Re: Cp1256 (Windows Arabic) Characters not supported by UTF8

From: Ritesh (ritesh.h.patel@gmail.com)
Date: Wed Aug 10 2005 - 02:03:21 CDT

Next message: Samuel Thibault: "Re: Cp1256 (Windows Arabic) Characters not supported by UTF8"

Previous message: Raymond Mercier: "unset unicode vacation"
In reply to: Jon Hanna: "Re: Cp1256 (Windows Arabic) Characters not supported by UTF8"
Next in thread: Samuel Thibault: "Re: Cp1256 (Windows Arabic) Characters not supported by UTF8"
Reply: Samuel Thibault: "Re: Cp1256 (Windows Arabic) Characters not supported by UTF8"
Reply: Jukka K. Korpela: "Re: Cp1256 (Windows Arabic) Characters not supported by UTF8"
Reply: eflarup@yahoo.com: "Re: Cp1256 (Windows Arabic) Characters not supported by UTF8"
Reply: Theo Veenker: "Re: Cp1256 (Windows Arabic) Characters not supported by UTF8"
Messages sorted by: [ date ] [ thread ] [ subject ] [ author ] [ attachment ]
Mail actions: [ respond to this message ] [ mail a new topic ]

Hi,

Thanks a lot for prompt reply.

Issue is like.
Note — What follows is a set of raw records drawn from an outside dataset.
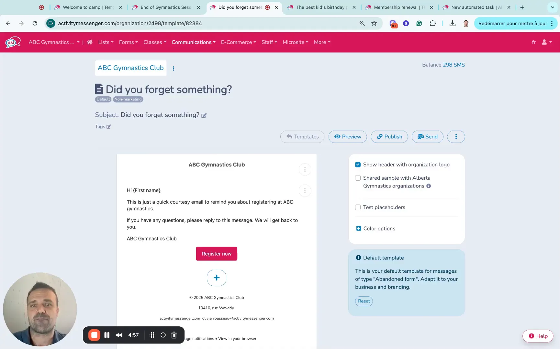
Task: Expand Color options section
Action: pos(359,228)
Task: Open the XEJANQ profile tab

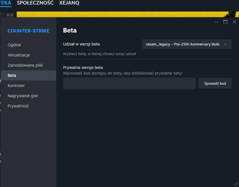Action: click(x=69, y=3)
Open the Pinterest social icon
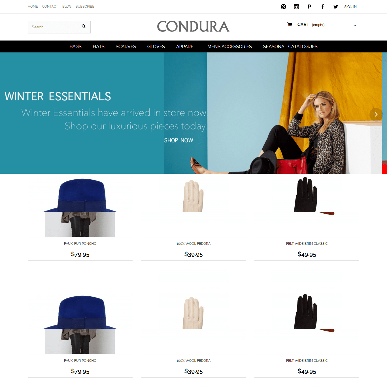Viewport: 387px width, 387px height. click(x=283, y=7)
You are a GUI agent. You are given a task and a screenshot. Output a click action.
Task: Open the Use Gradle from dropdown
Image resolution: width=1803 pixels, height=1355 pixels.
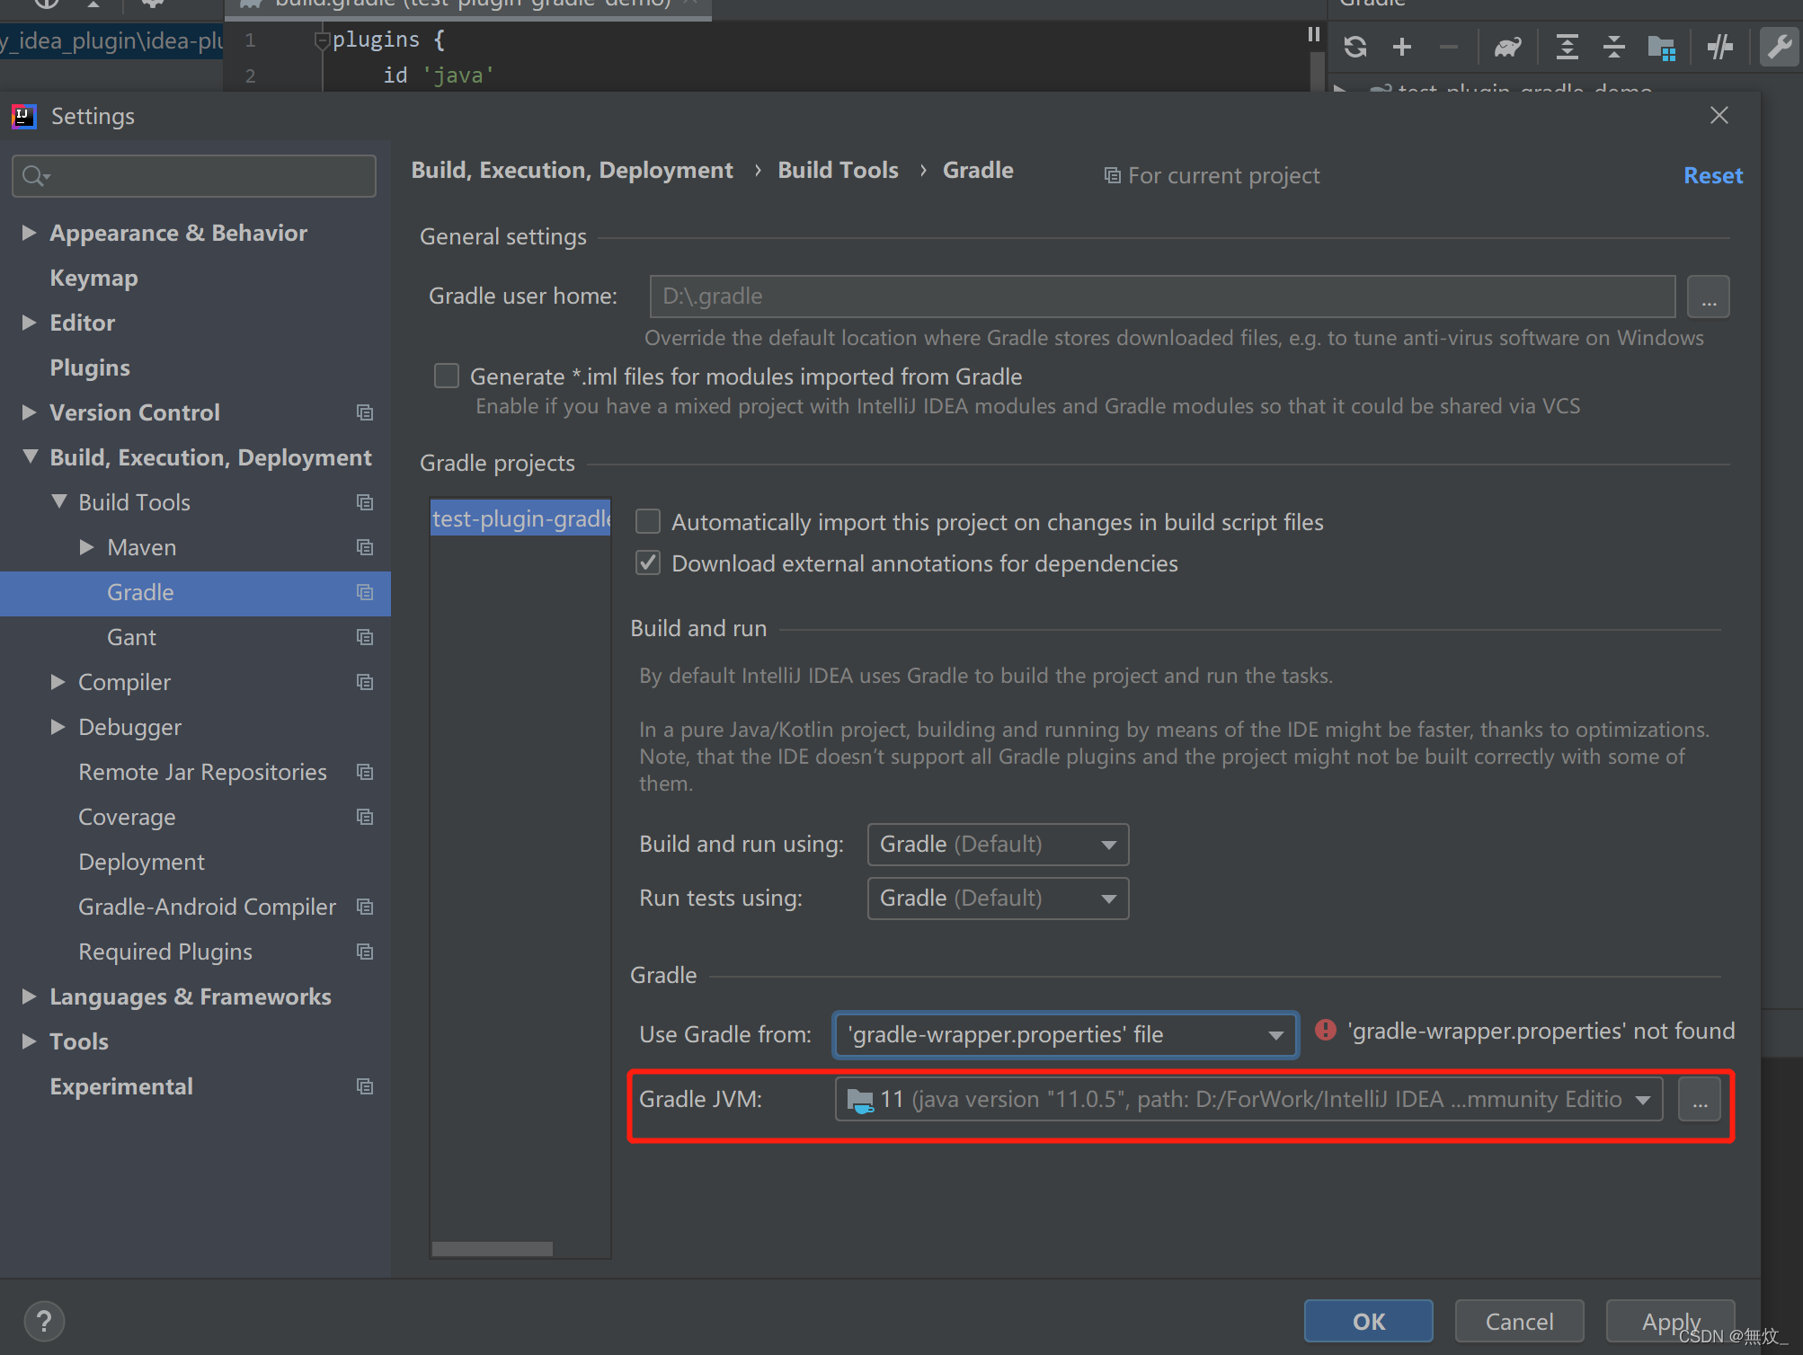1065,1034

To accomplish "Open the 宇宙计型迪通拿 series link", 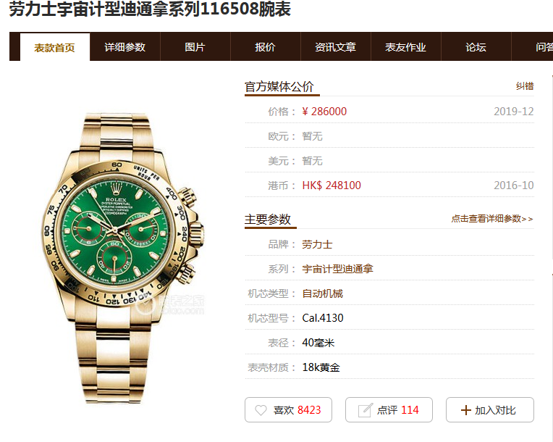I will tap(337, 269).
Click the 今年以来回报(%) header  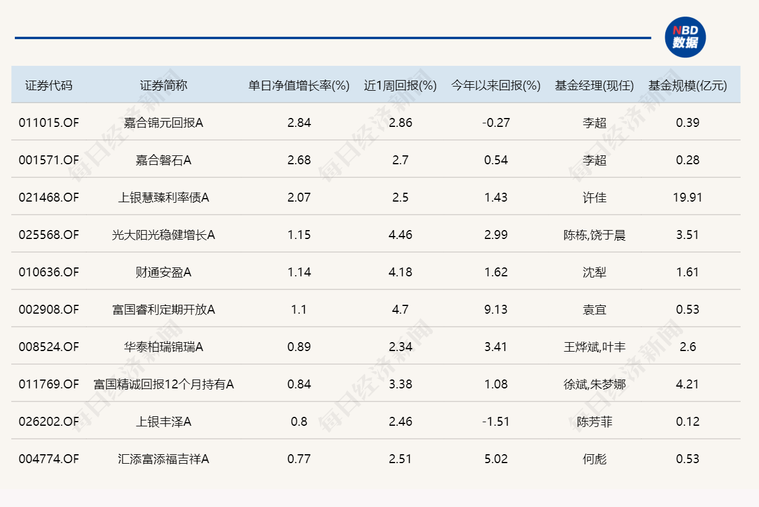click(496, 85)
We have one application where user can upload a file in
tab delimited or xls file.

Now we have few user who upload a file which can contain English and
other language characters(Here it is Arabic).
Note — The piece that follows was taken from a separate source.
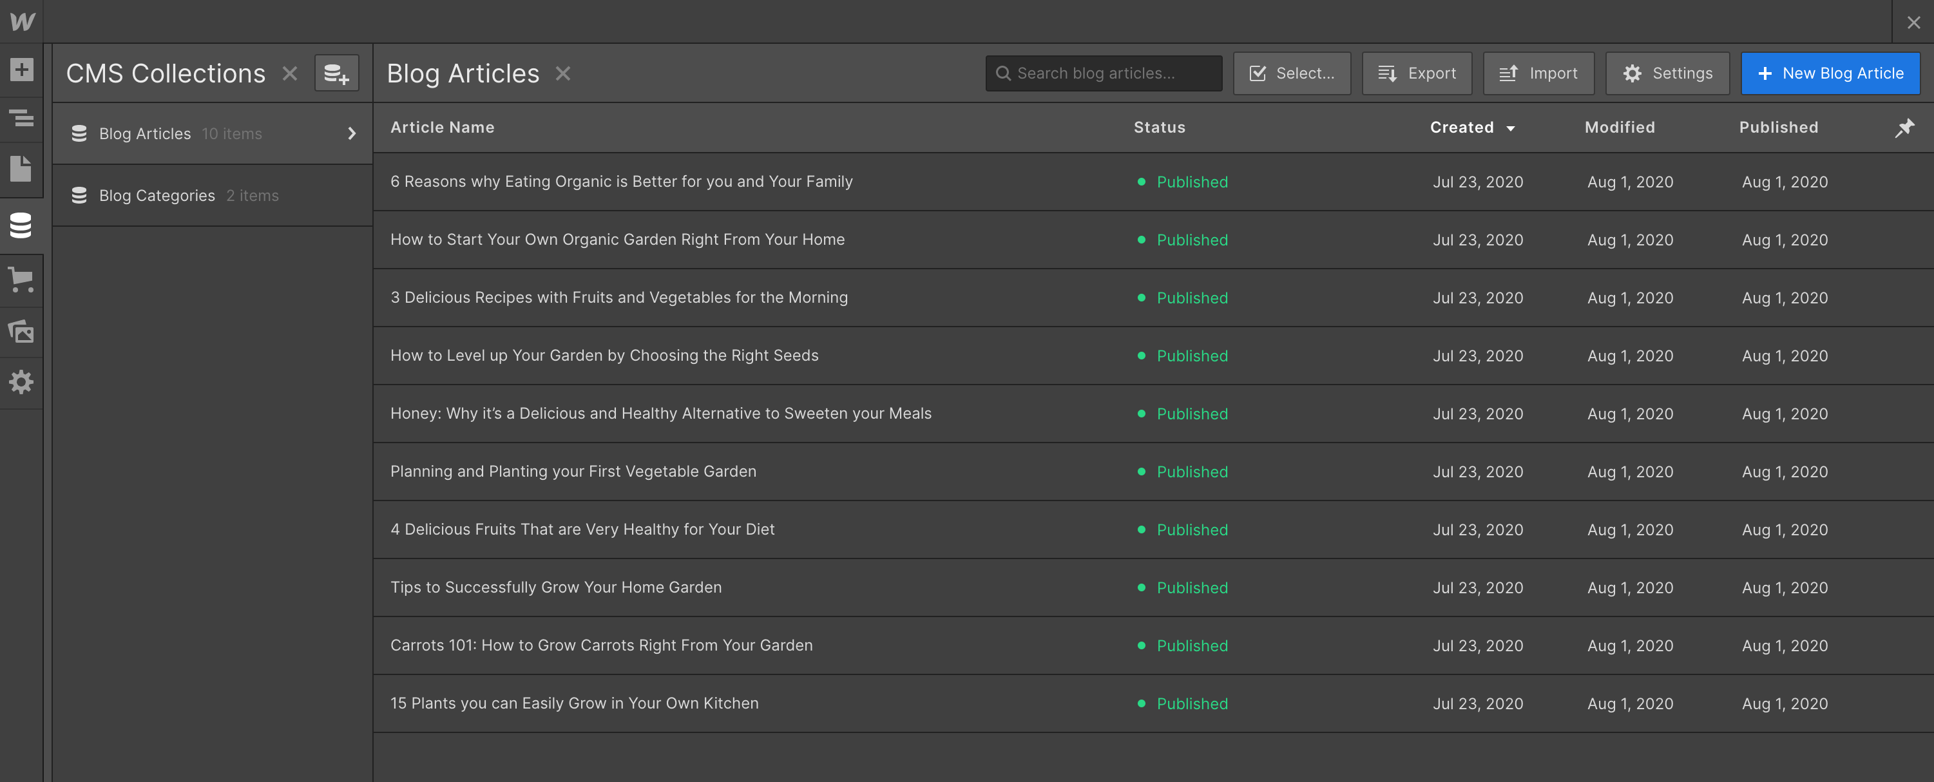This screenshot has width=1934, height=782.
Task: Sort articles by Article Name
Action: [x=441, y=127]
This files can have different combinations as below,
1. File is a UTF-8 and have English and Arabic Characters.
2. File is a UTF-16 (LE) and have English and Arabic Characters.
3. File is UTF-8 and Have only Arabic Characters
4. File is UTF-8 and Have only English Characters
5. File is UTF-16 and Have only Arabic Characters
6. File is UTF-16 and Have only English Characters
7. File can be in ASCII format.

Once the file is uploaded it will be displayed on the browser.
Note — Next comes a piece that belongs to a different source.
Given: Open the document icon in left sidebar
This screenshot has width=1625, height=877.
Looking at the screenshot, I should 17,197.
Now, we are using following logic while uploading file.

        byte[] unicodePrefix = new byte[-1,-2] //-This will be used to
check if first line of stream being read is UTF-16(LE) or not

        String encoding = "Cp1256"; // This is for Arabic, it will be
retrieved runtime from a hashmap depending on user's session language.

        String unicodeEncoding = "UnicodeLittleUnmarked";

        while (moreToRead)
        {

            // This reads file from an input stream and stores in
array of bytes i.e. buffer.
            // The buffer size is 16K.

bytesRead =
FixServletInputStream.readLine(inStream,buffer,0,buffer.length);

// Following logic will check if file is UTF-16(LE) file
and mark necessary variables.

            if ( firstTimeFlag )
            {
                firstTimeFlag = false;

                byte[] prefix = new byte[unicodePrefix.length];
                for(int i = 0; i < unicodePrefix.length; i++)
                {
                  prefix[i] = buffer[i];
                }

isUnicodeFile = true;

                for(int i = 0; i < unicodePrefix.length; i++)
                {
                    if(prefix[i] != unicodePrefix[i])
                    {
                        isUnicodeFile = false;
                        break;
                    }
                }//End of for
            }//End of if (firstTimeFlag)

            if(EOF())
                moreToRead = false;

            else {
                    //we will read the line and store each word of
line(Tab delimited) in vector.
                    // If file is unicodeFile, which is set in loop
above, then skip first two bytes for first line
                    // and read rest of line and also set encoding
style to unicodeEncoding
                   // i.e."UnicodeLittleUnmarked";
                    // and for all subsequent line read the file based
on file type.

                    Vector thisLine;
                    if(isUnicodeFile)
                    {
                        encoding = unicodeEncoding;
                        isUnicodeFile = false;
                        int j = 0;
                        byte[] newBuf = new byte[buffer.length -
unicodePrefix.length];

                        for(int i = unicodePrefix.length; i < bytesRead; i++)
                            newBuf[j++] = buffer[i];
                        String tmpStr = new String(newBuf, 0,
newBuf.length, encoding);
                        thisLine = tokenize(tmpStr,TAB_DELIMITER);
                    }
                    else
                    {
                        String tmpStr;

                        if(encoding.equals(unicodeEncoding))
                            tmpStr = new String(buffer, 1, bytesRead, encoding);
                        else
                            tmpStr = new String(buffer, 0, bytesRead, encoding);
                            thisLine = tokenize(tmpStr,TAB_DELIMITER);
                    }
            }
        }

Now, issue is when we read an UTF-8 file with out BOM characters, it
will be treaded as non Unicode file and try to read file using cp1256
(Arabic) encoding. And this garbles the arabic characters being read.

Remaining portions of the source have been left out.